Clostridioides difficile (also known as C. diff) is a bacterium that causes diarrhea and colitis (an inflammation of the colon). The disease ranges from mild diarrhea to severe colon inflammation that can even be fatal. CDI usually occurs when people have taken antibiotics that change the normal colon bacteria allowing the C. difficile bacteria to grow and produce its toxins. Since 2000, there has been a dramatic increase in the number and severity of cases of C. difficile infection (CDI) in the US and it is estimated to cause almost half a million illnesses in the United States each year. Withing a month of diagnosis, 1 in 11 people over age 65 died of a healthcare-associated C. diff infection.
The major risk factor for CDI is taking antibiotics in the previous several weeks, but sometimes it occurs even without prior antibiotic use. High-risk antibiotics are clindamycin, cephalosporins, and quinolones (i.e. ciprofloxaxin, levofloxacin). Major risk factors are older age, weakened immune system, having other illnesses such as inflammatory bowel disease, and being in a hospital or a long-term care facility. However, even healthy individuals who have not had antibiotics can develop CDI. Studies have also suggested that use of acid suppressive medications (proton pump inhibitors) may increase the risk of CDI.

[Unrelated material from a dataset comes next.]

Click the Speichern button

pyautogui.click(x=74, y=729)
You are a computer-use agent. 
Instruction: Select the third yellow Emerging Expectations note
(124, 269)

While symptoms of CDI can vary, diarrhea is the most common symptom. It is usually watery and, rarely, bloody, and may be associated with crampy abdominal pain. Associated symptoms are feeling poorly, fever, nausea, and vomiting. Signs of severe disease include fever and abdominal distension and/or tenderness.
C.Difficile infection requires documenting the presence of toxin in the stools by the patient providing a stool specimen.
First, it would be ideal to stop the antibiotic that led to the infection in the first place. Patients are also treated with a course of specific antibiotics for 10-14 days. Antidiarrheal drugs should never be used for CDI, as slowing down an inflamed colon may result in a severe complication called toxic megacolon.
Patients with severe disease may not have diarrhea if their colon is very inflamed. They are usually very sick, with fever, severe abdominal pain, and tenderness and typically require hospitalization. Surgery to remove the colon may be needed to save the person’s life.
Symptoms can occur after the end of treatment in 10-20% of cases and many patients require further antibiotics. Another option for patients is fecal microbiota transplant (FMT), also known as stool transplant. In studies, it has been effective in over 90% of patients who received the treatment.
Wise antibiotic policies are key in the prevention of CDI. Environmental cleaning is important – especially hand washing with soap and water, since alcohol gels do not inactivate spores.